Medical Log - Monday 20th June, 1719
All my years of medical training did not prepare me for this hellish life. When Captain Bottoms engaged me, he deliberately misled me as to the nature of his vessel. I came aboard that first day, ready to treat members of the upper classes on their way to the New World, not these scurvy dogs.
I cannot keep proper surgery hours, and the receptionist I was promised was a fabrication. Lord knows when I'll get paid.
Last week, I performed a cosmetic below-knee amputation on a Mr.Oily Follicle, an old boy who said he'd always fancied a peg leg to go with the bird which sits on his shoulder.* Sadly, we had no rum to hand so had to improvise by using the rum flavouring Tubby keeps with his baking ingredients. As I suspected, it was less than effective and the chap half-deafened me with his screams. Next time I will use earplugs. I reassured him that his current prosthesis is only temporary and that we will have a proper peg leg fitted at the next port-of-call. Meanwhile, the captain is managing quite well with his three-legged table, but Tubby has to keep borrowing the pudding basin back.
*NB. Mr Follicle is under the misapprehension that this bird is a parrot. To me, it looks like a blackbird painted green and red, but he says he has a certificate bearing its pedigree, which was given to him by the rascal who took 20 doubloons off him in the hostelry known as the Mangy Moggy in Portsmouth.
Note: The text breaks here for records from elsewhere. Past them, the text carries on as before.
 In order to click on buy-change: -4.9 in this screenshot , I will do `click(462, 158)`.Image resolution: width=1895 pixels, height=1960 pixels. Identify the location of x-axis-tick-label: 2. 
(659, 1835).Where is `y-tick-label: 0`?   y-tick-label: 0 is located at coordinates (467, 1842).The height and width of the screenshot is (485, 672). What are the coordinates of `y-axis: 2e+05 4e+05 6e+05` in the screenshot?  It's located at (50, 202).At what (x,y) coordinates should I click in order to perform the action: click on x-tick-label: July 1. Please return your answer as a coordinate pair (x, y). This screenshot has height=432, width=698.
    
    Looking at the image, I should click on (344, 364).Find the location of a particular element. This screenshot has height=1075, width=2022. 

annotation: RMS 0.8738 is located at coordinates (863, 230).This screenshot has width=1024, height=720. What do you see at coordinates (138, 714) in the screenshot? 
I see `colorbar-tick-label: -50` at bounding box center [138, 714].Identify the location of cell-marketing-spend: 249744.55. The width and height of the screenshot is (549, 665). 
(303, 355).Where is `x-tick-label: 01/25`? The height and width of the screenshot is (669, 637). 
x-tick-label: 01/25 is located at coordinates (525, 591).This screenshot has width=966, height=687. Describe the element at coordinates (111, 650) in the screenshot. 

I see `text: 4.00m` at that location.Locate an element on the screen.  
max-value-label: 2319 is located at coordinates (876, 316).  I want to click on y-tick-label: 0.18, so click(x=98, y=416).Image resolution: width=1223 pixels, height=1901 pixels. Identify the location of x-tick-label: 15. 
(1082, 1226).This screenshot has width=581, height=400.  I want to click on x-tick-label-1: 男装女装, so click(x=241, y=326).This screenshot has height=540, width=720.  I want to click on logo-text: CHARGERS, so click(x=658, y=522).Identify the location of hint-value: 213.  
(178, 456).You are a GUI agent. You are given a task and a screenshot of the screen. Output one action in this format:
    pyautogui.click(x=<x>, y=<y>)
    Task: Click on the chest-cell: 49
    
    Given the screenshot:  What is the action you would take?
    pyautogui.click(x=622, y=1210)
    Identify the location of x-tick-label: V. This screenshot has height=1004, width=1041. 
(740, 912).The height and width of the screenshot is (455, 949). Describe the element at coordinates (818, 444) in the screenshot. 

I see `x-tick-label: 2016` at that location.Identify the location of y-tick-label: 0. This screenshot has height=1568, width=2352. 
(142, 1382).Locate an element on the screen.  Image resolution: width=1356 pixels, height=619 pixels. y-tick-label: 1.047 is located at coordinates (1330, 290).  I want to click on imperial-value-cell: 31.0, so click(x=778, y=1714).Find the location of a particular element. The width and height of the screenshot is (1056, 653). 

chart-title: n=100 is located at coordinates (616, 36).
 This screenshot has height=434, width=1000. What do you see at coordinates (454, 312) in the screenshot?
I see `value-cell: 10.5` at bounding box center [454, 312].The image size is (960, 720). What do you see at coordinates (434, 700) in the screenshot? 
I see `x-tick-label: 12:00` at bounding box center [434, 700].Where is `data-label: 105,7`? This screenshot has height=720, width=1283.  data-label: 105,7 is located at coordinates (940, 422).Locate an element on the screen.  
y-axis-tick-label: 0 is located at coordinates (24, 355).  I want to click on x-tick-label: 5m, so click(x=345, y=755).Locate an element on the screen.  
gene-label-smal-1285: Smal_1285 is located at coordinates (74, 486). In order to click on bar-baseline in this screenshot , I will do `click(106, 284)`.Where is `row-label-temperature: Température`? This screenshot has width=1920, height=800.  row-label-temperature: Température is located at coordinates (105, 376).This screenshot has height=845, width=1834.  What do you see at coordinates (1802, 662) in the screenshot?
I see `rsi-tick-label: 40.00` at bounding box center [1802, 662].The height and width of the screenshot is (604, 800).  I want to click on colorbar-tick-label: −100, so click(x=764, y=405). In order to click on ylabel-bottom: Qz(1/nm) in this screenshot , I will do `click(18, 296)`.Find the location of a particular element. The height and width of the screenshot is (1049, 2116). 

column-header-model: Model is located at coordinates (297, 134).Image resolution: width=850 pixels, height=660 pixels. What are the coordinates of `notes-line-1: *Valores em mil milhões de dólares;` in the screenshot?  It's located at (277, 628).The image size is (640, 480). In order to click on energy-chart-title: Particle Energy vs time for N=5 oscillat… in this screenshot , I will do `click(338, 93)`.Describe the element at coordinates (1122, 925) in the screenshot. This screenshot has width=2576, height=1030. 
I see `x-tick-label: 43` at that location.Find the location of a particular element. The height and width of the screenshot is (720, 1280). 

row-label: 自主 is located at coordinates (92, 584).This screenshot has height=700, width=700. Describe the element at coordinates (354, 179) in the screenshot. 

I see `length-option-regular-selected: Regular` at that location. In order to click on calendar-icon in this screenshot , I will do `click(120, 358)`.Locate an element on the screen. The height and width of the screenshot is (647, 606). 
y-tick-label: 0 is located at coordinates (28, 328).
Do these people think I'm qualified in psychotherapy? I had to turn Mr. Ascott-Pendergast away today when he consulted me about his sudden unwelcome (and distasteful) attraction to Jim the cabin-boy. I told him he'd be better to visit the Pastor, Mr. Roe, and confess the whole sorry matter to him. If he's suddenly started fancying lads, it'll be between him and his eternal soul, in my opinion.